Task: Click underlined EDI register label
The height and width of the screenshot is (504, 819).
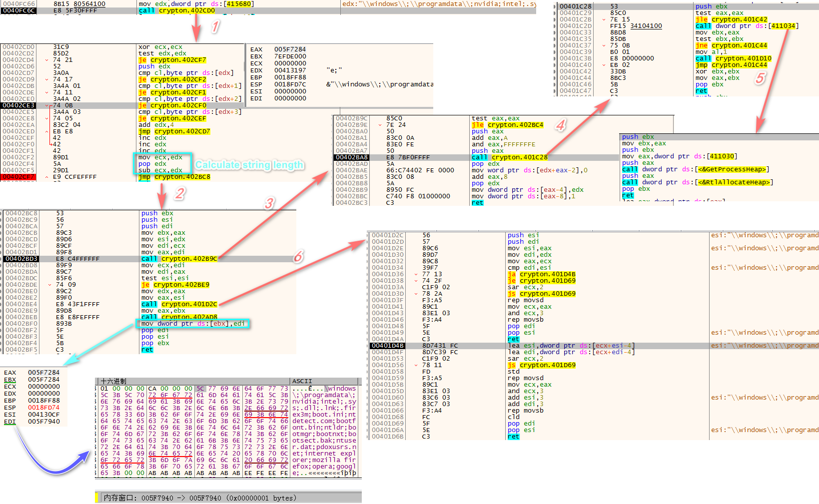Action: 10,422
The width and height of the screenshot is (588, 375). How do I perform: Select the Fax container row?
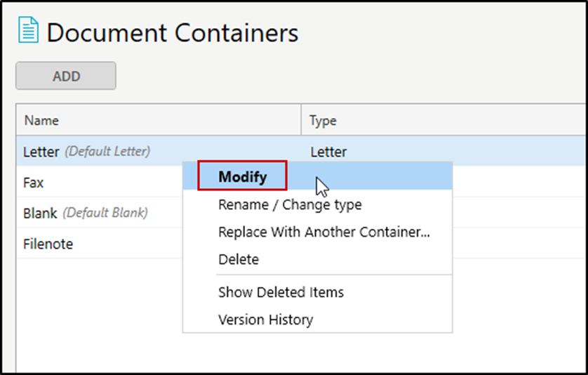click(x=34, y=183)

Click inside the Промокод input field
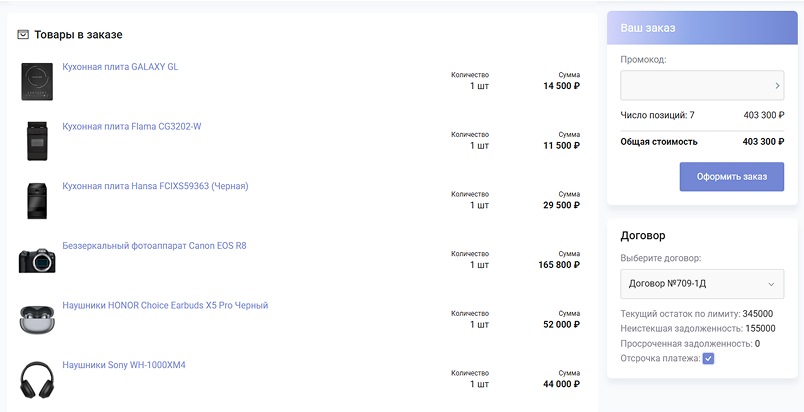(695, 86)
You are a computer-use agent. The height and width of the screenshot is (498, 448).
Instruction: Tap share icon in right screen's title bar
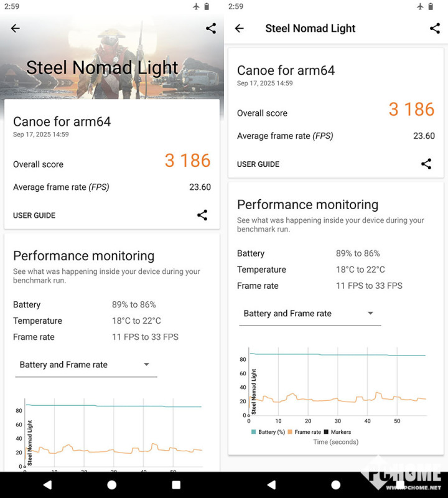[435, 28]
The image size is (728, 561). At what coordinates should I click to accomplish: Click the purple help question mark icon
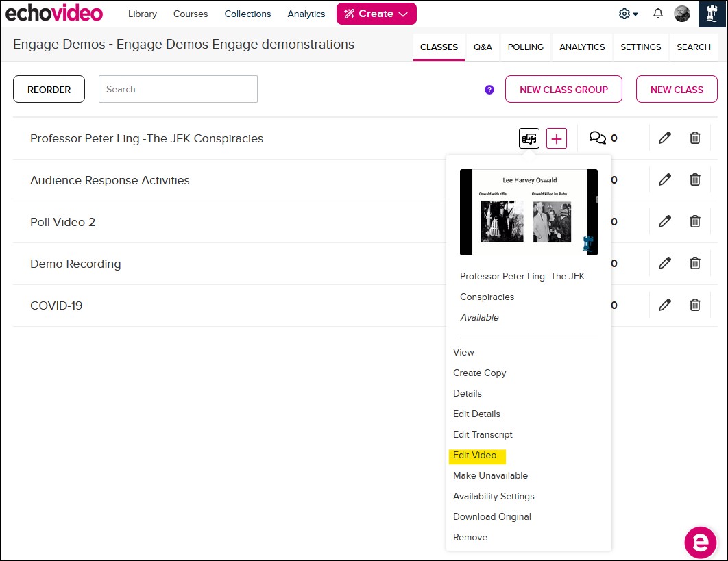tap(489, 90)
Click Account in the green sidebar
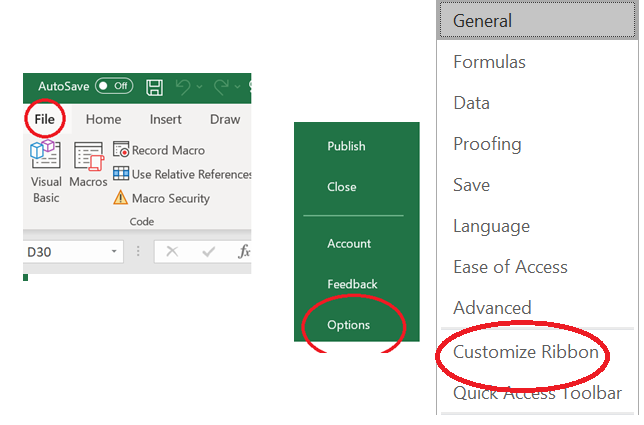The height and width of the screenshot is (425, 644). (348, 243)
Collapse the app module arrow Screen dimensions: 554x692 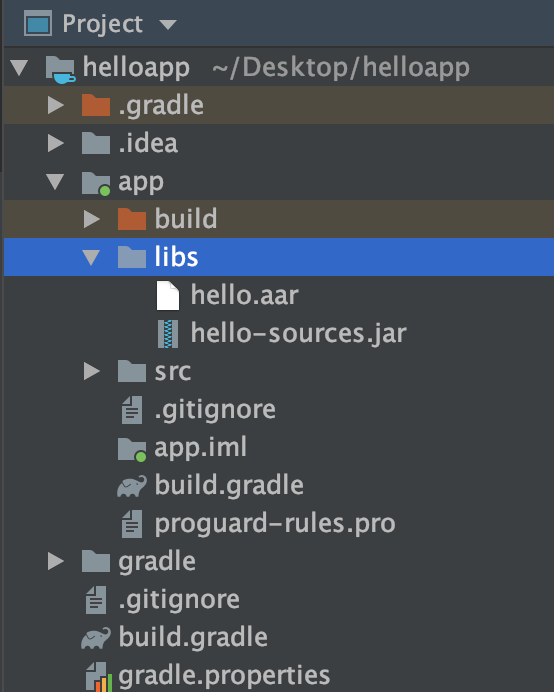pos(56,181)
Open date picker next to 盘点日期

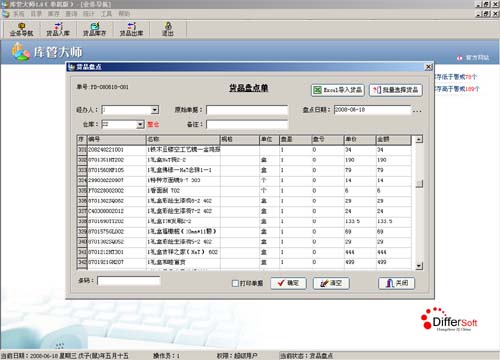click(417, 110)
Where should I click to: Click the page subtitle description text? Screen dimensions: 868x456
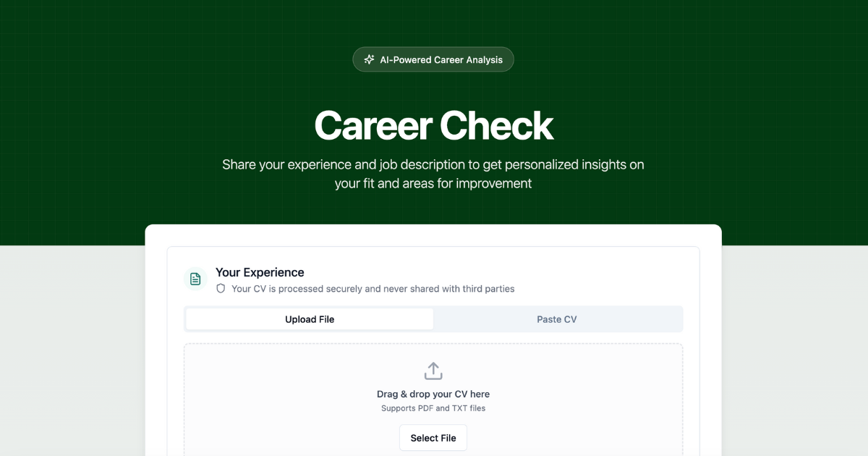pos(433,174)

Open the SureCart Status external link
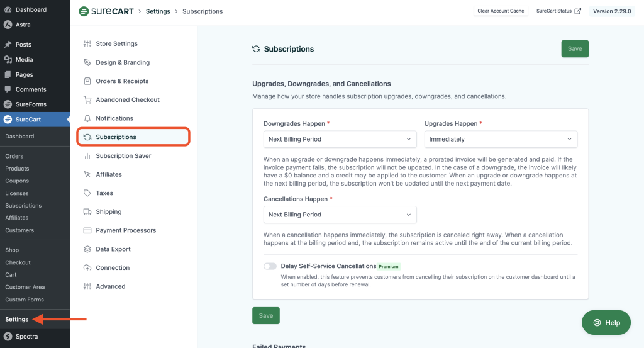[558, 11]
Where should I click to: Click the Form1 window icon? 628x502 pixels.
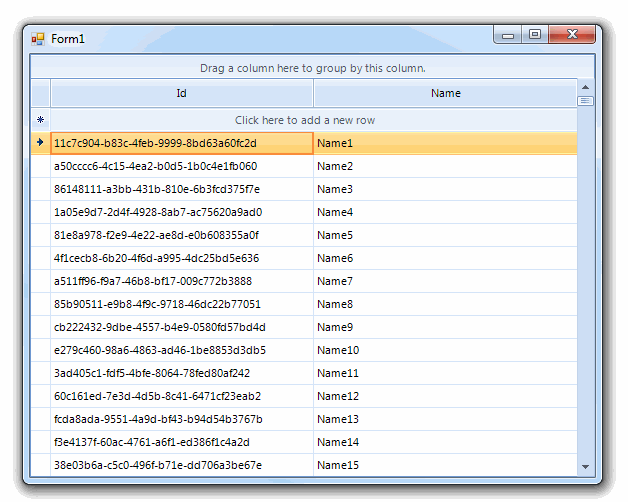(38, 39)
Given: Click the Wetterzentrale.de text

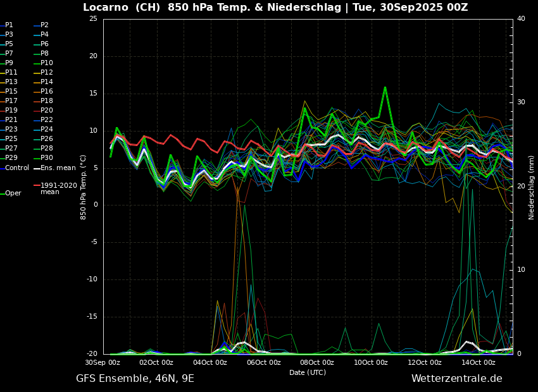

* * *

■ ACTION ITEM:
Leaving out all pictures, repeat word for word the lines from the one containing "Where should I click to: Click the Form1" through the final line of the material above.

■ REPLY TO THE EXERCISE:
Where should I click to: Click the Form1 window icon? 628x502 pixels.
(38, 39)
Given: Click the Wetterzentrale.de text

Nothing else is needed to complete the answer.